• **Problems**
A. In the meeting minutes, who volunteers to write down what the media stream is and send it to the list?
B. Locate every line in the entries that contains the word "arrow" and copy each one.

• **Source text**
Adam: Right, you'll have a stream in a state where you can't use it
... if we make the track list immutable it will help us in the future
... It will make it a lot easier

Harald: you might not get away with that
... in the case of remote streams, you'll have tracks popping up which weren't there before

Adam: right now you have all the tracks, but they're empty

Harald: how is that communicated?

Adam: with addStream signalling

harald: but what you're connecting to doesn't use addStream, they just appear
... Need some kind of gateway to make them look like a peerconnection

Harald: The change to getUserMedia is non-controversial
... but the change to MediaStream is controversial

Tim: I think the issue harald is describing is that if we want to make the mediastream a representation of an RTP CNAME, we have to account for the possibility that a new track is added

Cullen: I don't think we have a very good definition of a track
... Can't have everything in a peerconnection be synchronized

jesup: can't have that; they might come from different sources
... the feeds could be coming from five different devices

Cullen: if you have a gateway
... it may want to tell you that the five streams aren't synchronized

jesup: those streams are inherently unsynchronized

cullen: trying to synchronize them introduces latency and delays them all if one loses a packet

someone else: application asks for video and audio at the same time with getUserMedia, so it can add video later if it wants to

jesup: User may have accepted audio only, so escalating to video requires asking the user again so you can't assume you don't have to call getuserMedia again.

Harald: we're running out of time, can someone take an action item to write down what the media stream is and write to the list

Tim Terriberry: I can do that

Harald: Ok, you got it then

Plans for moving to FPWD by Oct 18

francois: It's a good signal to the rest of the community
... to other groups that we're making progress
... it doesn't have to be complete
... it's a good idea to flag sections which we're still discussion
... apart from that the only thing missing is an abstract

<scribe> ACTION: editors to add an abstract before the next draft [recorded in http://www.w3.org/2011/10/05-webrtc-minutes.html#action01]

francois: we need a resolution that the group agrees to publish a draft

Dan Burnett: can do that on the list

francois: yes, it just has to be recorded somewhere and archived.

Harald: I think it's a good idea

[No objection heard]

Harald: I'll send a note to the list

Inserted agenda point (3 minutes left)

• **Record set**

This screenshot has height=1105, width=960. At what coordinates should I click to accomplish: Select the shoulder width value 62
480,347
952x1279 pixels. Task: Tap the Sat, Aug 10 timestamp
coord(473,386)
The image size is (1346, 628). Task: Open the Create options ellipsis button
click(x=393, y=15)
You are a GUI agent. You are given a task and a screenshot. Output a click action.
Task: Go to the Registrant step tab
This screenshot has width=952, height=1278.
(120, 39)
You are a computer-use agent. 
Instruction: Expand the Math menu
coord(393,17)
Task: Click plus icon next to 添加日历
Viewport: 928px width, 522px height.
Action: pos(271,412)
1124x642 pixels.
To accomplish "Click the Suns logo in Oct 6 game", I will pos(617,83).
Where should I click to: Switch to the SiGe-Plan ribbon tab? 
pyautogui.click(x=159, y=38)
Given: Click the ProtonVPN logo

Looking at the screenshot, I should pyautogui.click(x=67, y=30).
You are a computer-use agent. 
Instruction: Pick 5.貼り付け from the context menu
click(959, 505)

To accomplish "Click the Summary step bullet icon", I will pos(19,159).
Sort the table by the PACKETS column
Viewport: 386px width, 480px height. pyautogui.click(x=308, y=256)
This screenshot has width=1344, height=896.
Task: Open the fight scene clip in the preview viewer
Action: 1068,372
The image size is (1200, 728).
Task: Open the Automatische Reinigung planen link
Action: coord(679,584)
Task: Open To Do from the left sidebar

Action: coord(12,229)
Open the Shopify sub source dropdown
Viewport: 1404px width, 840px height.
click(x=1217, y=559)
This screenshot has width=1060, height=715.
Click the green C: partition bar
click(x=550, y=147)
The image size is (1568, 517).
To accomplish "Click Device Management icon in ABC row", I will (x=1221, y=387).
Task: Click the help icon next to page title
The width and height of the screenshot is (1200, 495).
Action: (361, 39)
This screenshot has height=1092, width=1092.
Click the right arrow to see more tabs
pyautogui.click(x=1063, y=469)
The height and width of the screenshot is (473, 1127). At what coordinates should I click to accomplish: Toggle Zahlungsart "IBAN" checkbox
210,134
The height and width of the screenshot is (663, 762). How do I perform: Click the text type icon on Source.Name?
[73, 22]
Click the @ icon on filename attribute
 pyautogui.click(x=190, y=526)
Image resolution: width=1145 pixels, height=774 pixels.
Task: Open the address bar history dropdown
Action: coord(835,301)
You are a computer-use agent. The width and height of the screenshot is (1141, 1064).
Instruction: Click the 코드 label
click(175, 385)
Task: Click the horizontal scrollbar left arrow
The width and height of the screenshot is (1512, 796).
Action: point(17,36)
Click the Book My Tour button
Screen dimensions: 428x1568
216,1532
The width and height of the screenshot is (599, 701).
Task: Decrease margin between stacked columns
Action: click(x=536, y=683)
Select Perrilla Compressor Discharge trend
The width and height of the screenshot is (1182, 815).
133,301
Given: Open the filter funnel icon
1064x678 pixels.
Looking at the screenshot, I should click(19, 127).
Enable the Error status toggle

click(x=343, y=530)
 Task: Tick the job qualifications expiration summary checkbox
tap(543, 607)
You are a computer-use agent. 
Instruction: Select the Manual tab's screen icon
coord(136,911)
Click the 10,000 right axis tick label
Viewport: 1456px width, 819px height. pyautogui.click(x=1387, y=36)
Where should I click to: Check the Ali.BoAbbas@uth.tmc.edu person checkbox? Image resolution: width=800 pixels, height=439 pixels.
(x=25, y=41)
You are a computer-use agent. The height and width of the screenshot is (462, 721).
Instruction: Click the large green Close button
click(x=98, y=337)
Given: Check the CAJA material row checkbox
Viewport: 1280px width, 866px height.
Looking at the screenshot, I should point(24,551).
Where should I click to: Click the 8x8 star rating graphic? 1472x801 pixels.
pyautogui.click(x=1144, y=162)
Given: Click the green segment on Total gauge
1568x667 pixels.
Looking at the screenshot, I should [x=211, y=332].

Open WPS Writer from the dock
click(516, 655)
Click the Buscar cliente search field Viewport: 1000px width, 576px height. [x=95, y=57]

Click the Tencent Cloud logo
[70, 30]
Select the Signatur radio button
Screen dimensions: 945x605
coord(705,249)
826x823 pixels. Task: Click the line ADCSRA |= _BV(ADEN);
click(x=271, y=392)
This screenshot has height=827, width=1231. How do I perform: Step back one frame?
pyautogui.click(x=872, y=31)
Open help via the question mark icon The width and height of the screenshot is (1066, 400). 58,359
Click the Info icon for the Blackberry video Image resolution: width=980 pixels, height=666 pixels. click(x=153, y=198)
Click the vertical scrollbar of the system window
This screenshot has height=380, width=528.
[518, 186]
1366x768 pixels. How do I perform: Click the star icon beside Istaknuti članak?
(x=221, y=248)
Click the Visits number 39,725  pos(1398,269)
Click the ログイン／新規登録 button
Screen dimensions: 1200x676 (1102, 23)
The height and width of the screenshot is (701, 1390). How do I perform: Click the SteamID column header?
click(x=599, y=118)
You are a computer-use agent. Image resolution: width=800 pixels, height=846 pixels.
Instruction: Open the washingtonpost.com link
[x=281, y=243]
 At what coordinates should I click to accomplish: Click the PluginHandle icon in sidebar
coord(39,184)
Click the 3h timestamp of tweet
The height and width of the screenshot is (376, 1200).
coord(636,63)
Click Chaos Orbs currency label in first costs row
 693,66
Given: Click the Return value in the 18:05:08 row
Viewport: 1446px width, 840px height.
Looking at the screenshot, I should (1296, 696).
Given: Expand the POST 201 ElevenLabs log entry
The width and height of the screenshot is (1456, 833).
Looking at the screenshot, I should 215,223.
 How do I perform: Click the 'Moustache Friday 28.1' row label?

• **Answers by task**
A. Tim Terriberry.

B.
Click the right arrow to see more tabs
Task: Click the horizontal scrollbar left arrow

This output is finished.